6 footers go down to 5.5 feet like a hot knife through butter, according to topo's the silt down there is over 10 feet deep
 
Possible solution.

I think this would be pretty tough because your talking about messing with line out where there is quite a bit of boat traffic, this would for sure give you the straightest possible line even if it wasnt' perfectly straight.

My other concern would be the strenth of the anchors, these PVC stakes hold up good to sheering forces because it trys to pull it through the silt, but with a bouay or upward force it would easily be pulled out, it would take a different kind of anchor to get that job done.

Talking about on one of the next runs doing a survey to find out why there is such a bad zig zag and shooting a new line between two stakes to removing that zag.

I'm thinking we've gotta be about there, we've spun out a dive rite primary and the last segments were pretty good westward shots.

Maybe even try your idea by shooting a bag off the last anchor thats there now, but the same issue remains if a boat gets a holed of it, it'll zipper out every anchor.

If I knew we were within 300 feet of the otherside with some kind of tree or other tie of point, I'd say go from the last anchor and just spin it all out to a good point on the other side, come back with the angled stakes and then secure the line down after the fact.

When you gonna be out there next, have you been down on the line? maybe you can take that idea and tie it into whats already there?
 
Another segment of line was added today, the last segment has a very nice true westward direction.

Vis was in inches
 
Ianr33 and I laid 400ft. line on the GTTP Friday night... tried for a straight shot west, think we did ok, but need to verify.
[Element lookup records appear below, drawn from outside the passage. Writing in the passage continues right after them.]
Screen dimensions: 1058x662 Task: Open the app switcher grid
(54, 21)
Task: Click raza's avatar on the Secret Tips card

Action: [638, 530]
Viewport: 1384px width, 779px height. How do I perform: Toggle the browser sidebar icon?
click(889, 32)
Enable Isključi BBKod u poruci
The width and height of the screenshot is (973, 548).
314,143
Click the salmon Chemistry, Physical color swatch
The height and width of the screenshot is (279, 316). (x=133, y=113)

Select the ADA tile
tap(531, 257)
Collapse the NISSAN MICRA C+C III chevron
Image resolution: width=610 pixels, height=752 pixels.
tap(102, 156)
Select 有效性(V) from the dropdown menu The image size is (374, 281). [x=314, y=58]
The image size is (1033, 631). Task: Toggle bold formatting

My guess is it's now like 700-800' out, and didn't hit the other bank, though it was sloping up a bit and the stake hit rock at 2 feet, much like the first one, Vis is 5-10 feet if not stirred. :D

Could see the whole way out, but silted up some on return. Max depth 154', 53f, 1hr 26 min run time. There are two unused stakes still laying on the line that could easily be added to strengthen the new section... 400' w/ no tie offs, need to go back and stabilize it.

I agree with FIXXERVI6 that the zig zag needs to be removed. It's especially bad when you can actually see it :shakehead: Simple to fix though.

Many thanks to Cavemn for coming out in support, your help is appreciated.


 
This is the profile of our dive last night. It's from from my Sensus Pro which always measures a few feet shallow.
Max depth on my computer was 154. Its clear from this that the bottom was sloping upwards, not as quickly as I might have hoped though.
Where we turned was about 10 feet shallower than the deepest part of the river channel. By my calculation we were at the 530 contour line.

Zinc did a great job running the reel. I'm glad I volunteered him into that.

Many thanks to Cavemn for acting as surface support. We had a lot of tanks and appreciated help in carrying them. He brought the beer as well :wink:

Good diving and good people. Perfect evening.